China’s coast guard outclasses many of its regional opponents; it has deployed two 12,000-ton cutters since 2015, ships displacing about 23 percent more tonnage than the largest U.S. Arleigh Burke-class destroyer. Even its standard cutters outweigh the majority of Vietnamese, Philippine and Taiwanese coast guards – and much of their combat fleets.
The U.S. Coast Guard (USCG) is uniquely situated to act as a bridge between U.S. combat forces and their allied counterparts precisely because of its dual political-legal role. Its engagement in answering grey zone challenges is also a helpful encouragement to the maritime services’ cooperation that allows each service to perfect its unique skills. Coast Guard cutters participate in the U.S.’s annual RIMPAC exercises, training alongside combat ships and aircraft and operating as an integrated part of U.S. strike and action groups; they conduct counter-narcotics operations in the Atlantic and Pacific. In March 2019, the USCG Cutter Bertholf even transited the Taiwan Strait. Throughout 2019, two USCG National Security Cutters were deployed to the Asia-Pacific, enabling continuous coverage and allied engagement.
The USCG’s value will only increase as Chinese aggression escalates, and as unmanned platforms proliferate. Already, it is testing small long-endurance unmanned aerial vehicles (UAVs) for intelligence, surveillance and reconnaissance on its National Security Cutters. While the U.S. Navy will employ a variety of unmanned vehicles, U.S. allies lack the funds for unmanned combat air vehicles (UCAVs) or more modern medium-altitude long-endurance (MALE) and high-altitude long-endurance (HALE) UAVs in large numbers. But our allies will be able to purchase the smaller UAVs that USCG cutters are testing, further increasing coast guard interoperability.
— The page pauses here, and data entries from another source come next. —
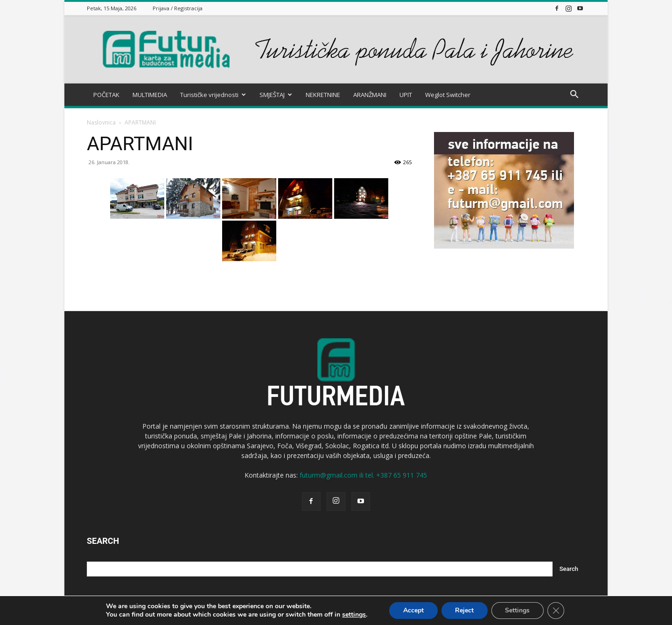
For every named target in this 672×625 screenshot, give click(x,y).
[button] (574, 95)
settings (353, 615)
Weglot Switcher (448, 95)
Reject (464, 610)
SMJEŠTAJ (276, 95)
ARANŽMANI (370, 95)
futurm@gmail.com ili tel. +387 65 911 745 (363, 475)
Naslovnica (101, 122)
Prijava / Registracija (177, 8)
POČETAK (106, 95)
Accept (413, 610)
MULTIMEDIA (150, 95)
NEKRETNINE (323, 95)
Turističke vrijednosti (213, 95)
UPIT (406, 95)
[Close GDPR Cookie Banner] (556, 611)
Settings (518, 610)
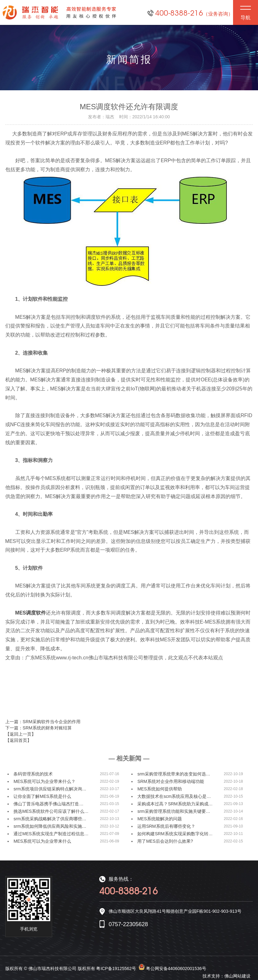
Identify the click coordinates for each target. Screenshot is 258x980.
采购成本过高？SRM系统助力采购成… (175, 803)
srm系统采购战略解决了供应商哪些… (50, 819)
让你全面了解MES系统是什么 (42, 796)
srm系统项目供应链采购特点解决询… (50, 789)
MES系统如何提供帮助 (159, 789)
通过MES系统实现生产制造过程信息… (51, 834)
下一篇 (38, 728)
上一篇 (43, 721)
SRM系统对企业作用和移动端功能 (170, 781)
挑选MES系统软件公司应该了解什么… (51, 811)
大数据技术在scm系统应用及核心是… (174, 796)
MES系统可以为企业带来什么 (42, 841)
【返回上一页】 (21, 734)
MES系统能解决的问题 (159, 819)
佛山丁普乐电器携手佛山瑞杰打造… (48, 803)
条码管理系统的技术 (33, 774)
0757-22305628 (128, 924)
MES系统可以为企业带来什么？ (44, 781)
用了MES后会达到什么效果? (165, 841)
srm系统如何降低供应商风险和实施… (50, 826)
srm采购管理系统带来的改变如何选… (173, 774)
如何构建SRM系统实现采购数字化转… (175, 834)
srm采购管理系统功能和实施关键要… (173, 811)
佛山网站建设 (237, 976)
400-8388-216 (194, 13)
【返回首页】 (18, 740)
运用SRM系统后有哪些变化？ (166, 826)
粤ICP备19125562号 (116, 968)
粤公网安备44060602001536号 (176, 968)
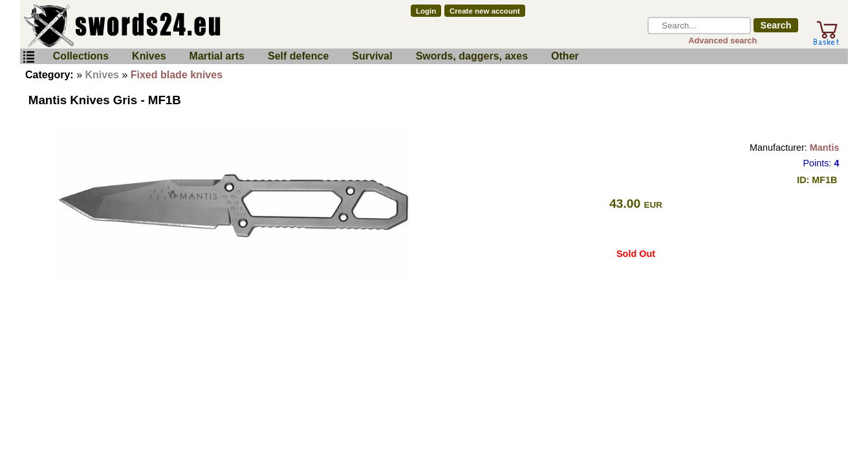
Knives (149, 56)
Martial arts (217, 56)
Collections (81, 56)
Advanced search (722, 40)
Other (565, 56)
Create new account (484, 11)
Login (426, 11)
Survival (372, 56)
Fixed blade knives (177, 74)
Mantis (825, 148)
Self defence (298, 56)
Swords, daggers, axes (472, 56)
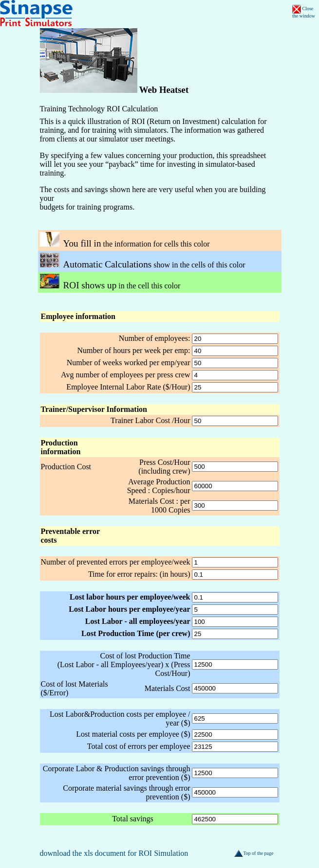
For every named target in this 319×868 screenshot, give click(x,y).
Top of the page (254, 853)
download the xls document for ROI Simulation (114, 853)
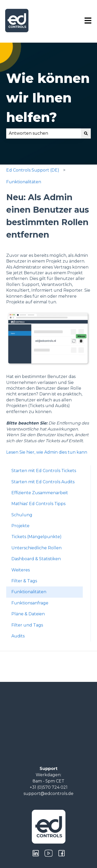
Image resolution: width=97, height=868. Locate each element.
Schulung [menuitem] (22, 515)
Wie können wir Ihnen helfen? (48, 98)
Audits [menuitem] (18, 636)
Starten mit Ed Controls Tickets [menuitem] (44, 470)
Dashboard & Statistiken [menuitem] (36, 559)
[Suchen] (86, 133)
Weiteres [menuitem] (20, 570)
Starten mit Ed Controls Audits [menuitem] (43, 482)
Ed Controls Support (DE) (33, 170)
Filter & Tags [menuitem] (24, 581)
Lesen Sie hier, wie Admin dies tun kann (47, 452)
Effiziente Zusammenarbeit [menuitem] (40, 493)
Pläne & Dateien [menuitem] (28, 614)
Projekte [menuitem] (20, 526)
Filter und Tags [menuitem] (27, 625)
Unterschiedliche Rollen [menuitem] (36, 548)
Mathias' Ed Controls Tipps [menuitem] (38, 503)
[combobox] (43, 133)
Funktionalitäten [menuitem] (29, 592)
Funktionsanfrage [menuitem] (30, 603)
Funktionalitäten (23, 182)
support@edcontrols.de (48, 794)
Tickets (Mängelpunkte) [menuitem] (36, 536)
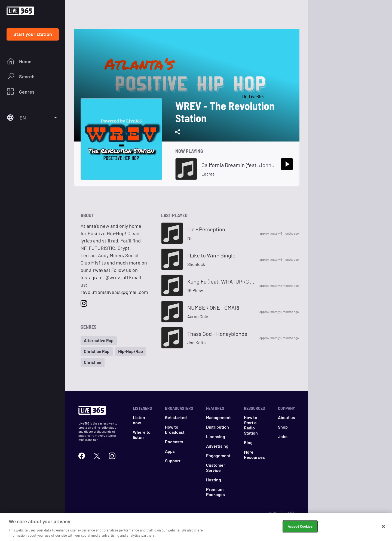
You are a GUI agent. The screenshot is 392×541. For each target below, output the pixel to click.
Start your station (33, 34)
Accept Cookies (300, 528)
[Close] (383, 528)
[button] (99, 341)
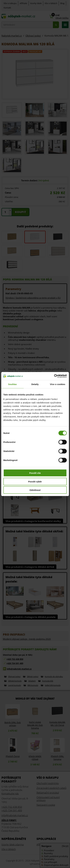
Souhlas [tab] (12, 384)
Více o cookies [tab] (58, 384)
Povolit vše (35, 473)
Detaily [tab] (35, 384)
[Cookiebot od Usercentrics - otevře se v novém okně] (54, 376)
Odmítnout (35, 490)
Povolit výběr (35, 481)
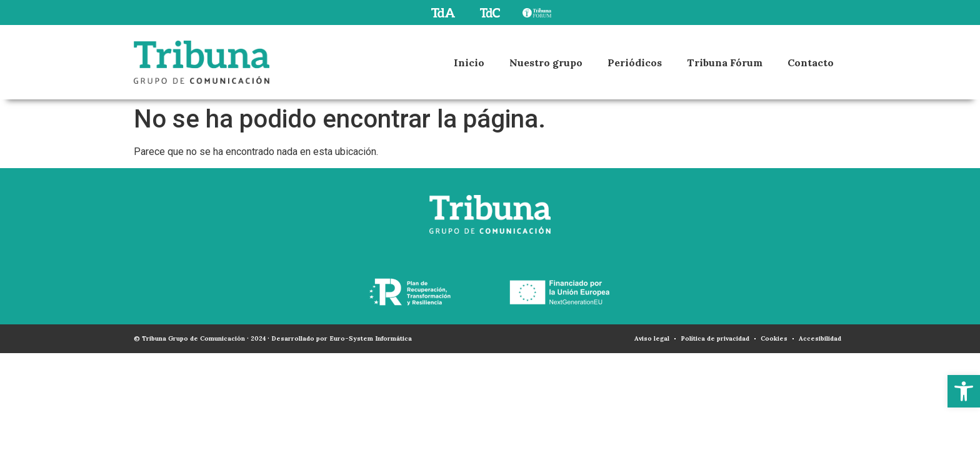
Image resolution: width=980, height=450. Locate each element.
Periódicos (634, 62)
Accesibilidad (820, 338)
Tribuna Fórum (724, 62)
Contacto (811, 62)
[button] (964, 391)
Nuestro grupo (546, 62)
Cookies (774, 338)
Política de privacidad (715, 338)
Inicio (469, 62)
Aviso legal (652, 338)
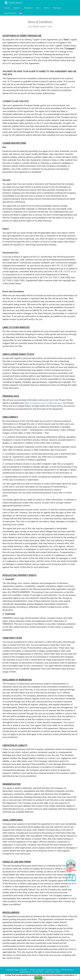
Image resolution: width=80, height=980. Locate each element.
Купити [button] (47, 8)
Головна (7, 8)
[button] (21, 13)
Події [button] (38, 8)
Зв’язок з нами (50, 972)
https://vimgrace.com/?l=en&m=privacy (43, 403)
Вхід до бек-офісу (10, 13)
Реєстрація (57, 8)
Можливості (28, 8)
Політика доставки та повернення (17, 970)
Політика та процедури (37, 970)
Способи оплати (38, 972)
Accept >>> (38, 978)
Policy (76, 975)
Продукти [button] (17, 8)
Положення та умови (53, 970)
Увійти (58, 972)
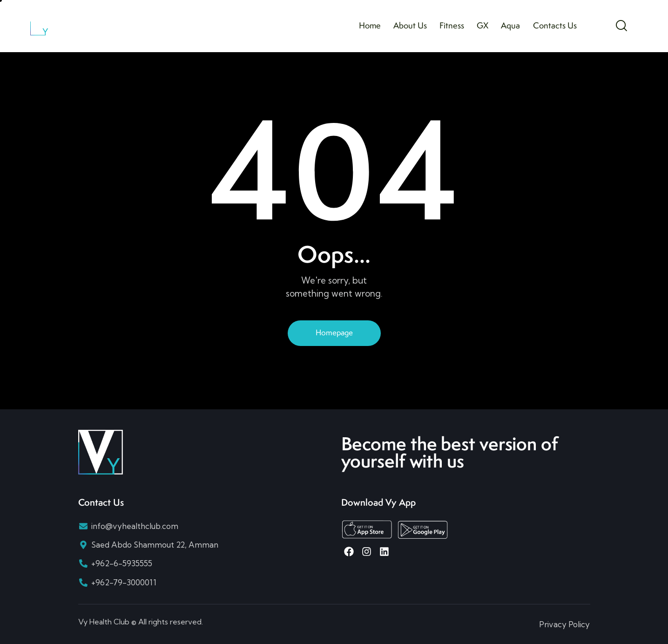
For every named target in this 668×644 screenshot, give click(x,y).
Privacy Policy (564, 624)
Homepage (334, 332)
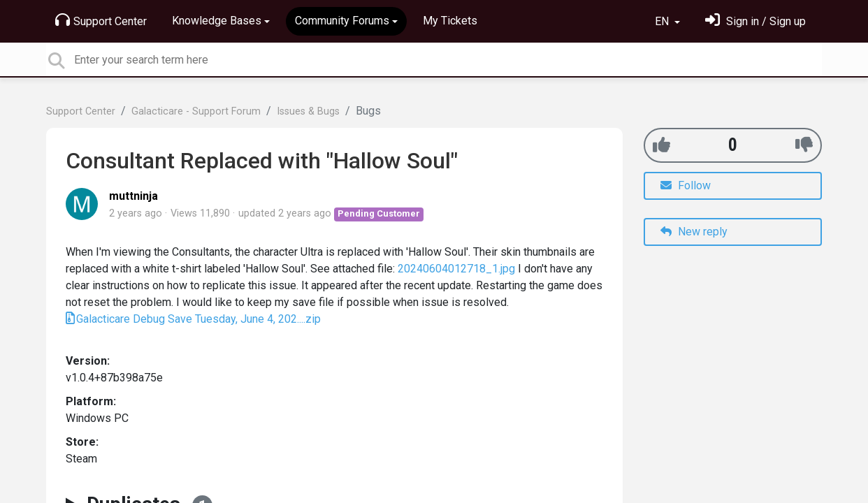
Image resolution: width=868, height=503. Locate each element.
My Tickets (450, 20)
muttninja (133, 196)
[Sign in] (755, 21)
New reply (694, 231)
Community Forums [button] (342, 20)
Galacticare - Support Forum (196, 111)
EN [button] (663, 21)
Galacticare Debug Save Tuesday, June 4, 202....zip (198, 319)
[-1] (804, 145)
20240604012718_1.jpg (456, 268)
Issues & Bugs (308, 111)
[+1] (661, 145)
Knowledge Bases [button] (217, 20)
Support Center (101, 20)
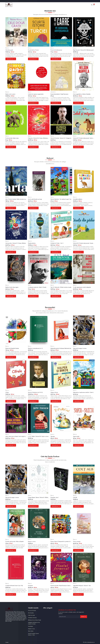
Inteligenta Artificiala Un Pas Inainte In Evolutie (34, 623)
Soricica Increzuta (32, 610)
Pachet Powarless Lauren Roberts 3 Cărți (33, 634)
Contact (7, 642)
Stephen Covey (31, 629)
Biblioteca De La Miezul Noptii (34, 620)
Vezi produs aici (11, 59)
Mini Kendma (31, 613)
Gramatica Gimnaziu (32, 618)
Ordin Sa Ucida (31, 615)
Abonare (84, 616)
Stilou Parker (31, 631)
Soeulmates (30, 626)
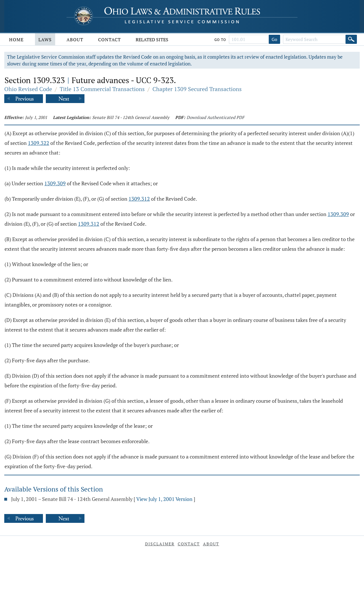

But a Coast Guard without enough ships cannot accomplish these critical missions, let alone the more standard Coast Guard tasks of maritime law enforcement or search-and-rescue. As it stands, the Coast Guard’s long-range cutters have been cut from ten in the Pacific to only six. If Congress does not fund the 12th National Security Cutter, it will undermine the Coast Guard’s mission in the Western Pacific and weaken U.S. security.
Even more broadly, U.S. policymakers – within the Coast Guard, the Armed Forces, and the Pentagon – must consider the Coast Guard’s strategic role. The USCG has not produced a fleet plan, termed the “Fleet Mix Analysis,” since 2004. Even in 2008 and 2012, when it revisited the document, it concluded that its fleet could only meet three-fifths of its missions. In 2004, Chinese fighter aircraft seldom conducted night operations, North Korea had not yet tested a nuclear weapon, and the U.S. had toppled Iraq’s Saddam Hussein just a year before; Hamas was a small but noted Palestinian terrorist organization, while al-Qaeda in Iraq was still consolidating power.
After 16 years, any service’s missions and equipment must change as it adapts to new threats; the same is true for the Coast Guard. A robust force review is in order, potentially modeled off the Navy’s 30-year plan which will generate a new fleet capable of meeting the demands of great-power competition, especially in the Asia-Pacific.